Inviting Ahmadinejad is a way for Morales "to irritate the United States," said Aparicio, now a Washington-based analyst.

"They think they don't need the United States," Aparicio said, noting that the power of U.S. aid to the nation has lessened.

"They receive more money from Venezuela and Iran," the former ambassador said. "The traditional influence that the U.S. had in countries like Bolivia has diminished."

Besides policy issues against the United States, Bolivia is interested in attracting investments from state-controlled economies such as Iran, Russia and China.

"They want to improve state-to-state relations because they know private investment will be a problem," Aparicio said.

Bolivia, one of the poorest and least developed countries in Latin America, has large reserves of natural gas and other hydrocarbons. Morales wants to tap into those resources, but he needs expertise and help.

"Bolivians have interest in technology," said Gamarra, the FIU professor. "Iranians have interest in Bolivian minerals."

With its burgeoning nuclear program, Iran is interested in Bolivia's largely untapped uranium deposits. Iran also is interested in uranium deposits in Brazil and Venezuela, the other two stops on Ahmadinejad's Latin America trip.

Iran has promised Bolivia it will supply the technology to build a TV station to serve indigenous people in the nation's Chapere region, the major cocaine-producing region of the country from which the DEA was evicted last year.

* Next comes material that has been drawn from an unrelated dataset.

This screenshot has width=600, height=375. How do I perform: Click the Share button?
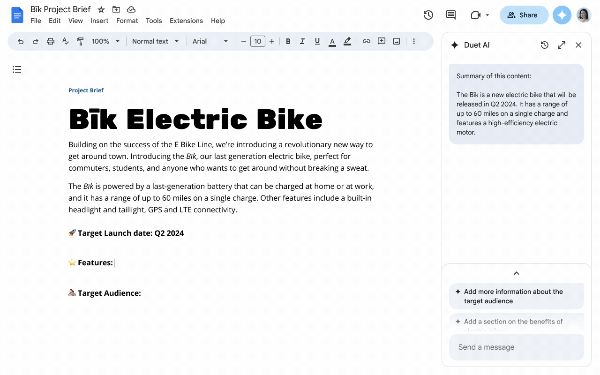tap(524, 15)
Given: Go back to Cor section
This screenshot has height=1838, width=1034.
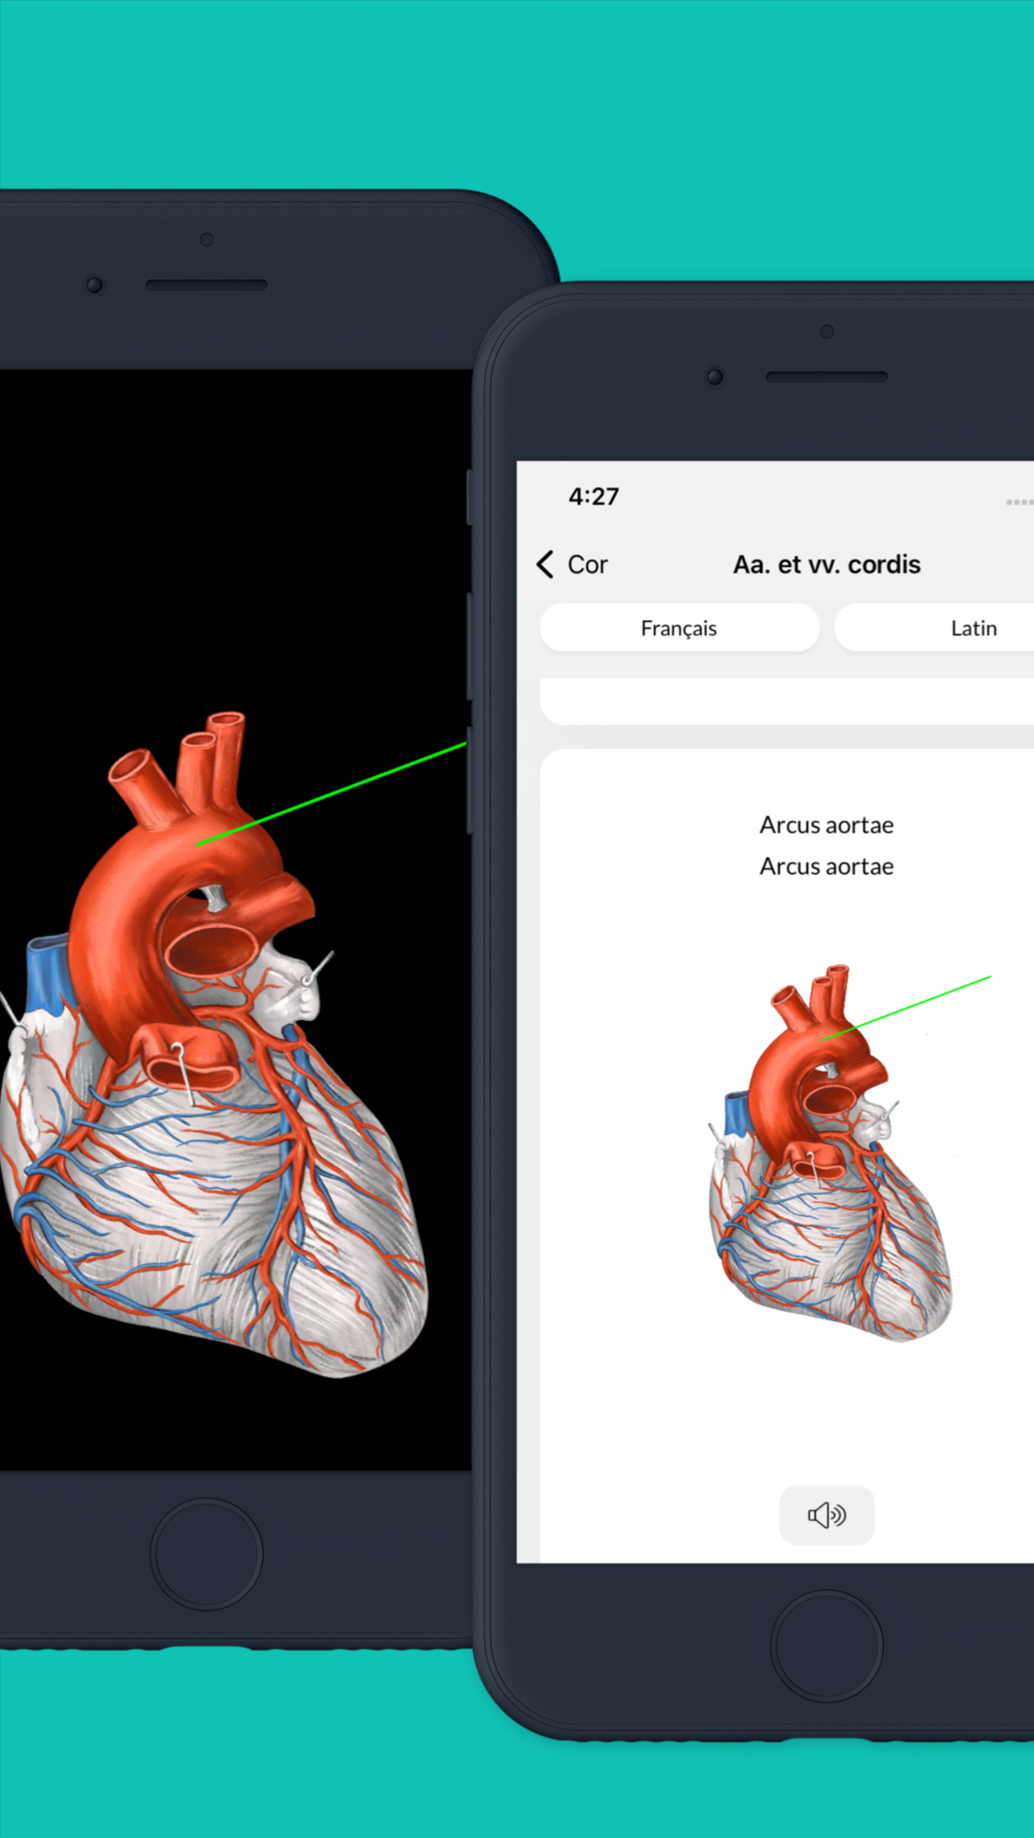Looking at the screenshot, I should 588,564.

Observers say they don't see Ahmadinejad's brief visit playing into domestic politics in Bolivia, where Morales is favored to win re-election in December 6 elections.

"The people who are angry at this are going to vote against him anyway," Aparicio said.

Ahmadinejad's visit to Brazil a day earlier had a different dynamic, mostly because Brazil is quickly becoming a major player among the world's non-aligned nations. The largest country in South America is hosting the 2014 World Cup soccer championship and was awarded the 2016 Summer Olympic Games last month.

Brazil also will become a non-permanent member of the United Nations Security Council in January, and President Lula has been lobbying for a permanent seat.

Lula was criticized by some analysts for hosting Ahmadinejad this week in the first visit by an Iranian head of state to Brazil.

"It's a mistake," said Bernard Aronson, the U.S. assistant secretary of state for inter-American affairs from 1989 to 1993. "They think it shows their independence but it actually shows their political immaturity. It doesn't help Brazil's image around the world."

But Brazilian journalist Jaime Spitzcovsky says he understands Lula's motives.

"Lula wants to play an important role in the international arena as a mediator," Spitzcovsky said. "He understands that Brazil can play a more important role in different parts of the world. He wants Brazil to have a higher profile in the international arena."

Lula has taken a particular interest in the Middle East. In the days before Ahmadinejad's visit, Lula hosted Israeli President Shimon Peres and Palestinian Authority President Mahmoud Abbas. He even suggested Monday holding a soccer game with Brazilians playing against a joint Israeli-Palestinian team as way to show that all sides can get along.

Lula's international interests are also an extension of his domestic profile as a person who can deal with all parts of Brazilian society, Spitzcovsky said.

"He wants to be perceived as someone who can dialog with everyone around the world," Spitzcovsky said. "In Brazil, he can talks to groups on the left in the morning and bankers in the evening. He is a negotiator."